Vía Tres Arroyos te presenta una nueva edición de Pinceladas Literarias en esta ocasión con un cuento de Marcela Reynolds.
Descubriendo América
Barre la vereda porque su madre se lo pide, los de la municipalidad estuvieron arreglando un caño y dejaron en el cordón cuneta esa mugre pegajosa que le recuerda al fango de las orillas de la laguna de Monte. Apoyada en el cabo de la escoba se pierde en esas tardes de verano.
Cuando eran chicos, los domingos salían con otras familias del barrio buscando el verde que le gustaba a su madre. No era tan lejos; un rato en auto, sin hablar. La diversión era pasarse unos a otros tocando bocina, chicaneándose, jugando carreras: los padres haciendo alarde de su habilidad para manejar; las mujeres sentadas al lado conduciendo sin volante, haciendo los cambios con los pies.
Luego se acomodaban debajo de un árbol, ponían sobre la mesa de camping los vasos de metal y los platos de madera. Competían por la mejor manera de apilar las leñas y alentados por las primeras brasas acomodaban unos chorizos sobre la parrilla, ellos. De fondo se escuchaba la radio del auto transmitiendo un partido cualquiera.
No sale la mugre, está pegada a la vereda.
Aquel día, navegaban por la orilla en un bote que casi siempre se enredaba entre los juncos.
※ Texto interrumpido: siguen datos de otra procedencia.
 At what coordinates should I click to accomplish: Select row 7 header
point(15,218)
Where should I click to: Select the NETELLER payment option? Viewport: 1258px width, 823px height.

No sabían remar así que daban vueltas sobre sí mismos.
Ella no quería bajarse del bote, no podía soportar la idea de tocar levemente ni con la punta de los pies, la arcilla del fondo. No resistía la sensación de quedarse adherida a esa tierra húmeda que en el borde dibujaba grietas secas. Prefería el ruido de la tierra crujiente. Se sentía más segura, le encantaba imaginar que habían descubierto América. Ella jugaba a ser la adelantada. En cuanto la orilla estaba cerca, saltaba y los esperaba; los del bote llegaban luego, pero ya habría plantado bandera, como la colonizadora.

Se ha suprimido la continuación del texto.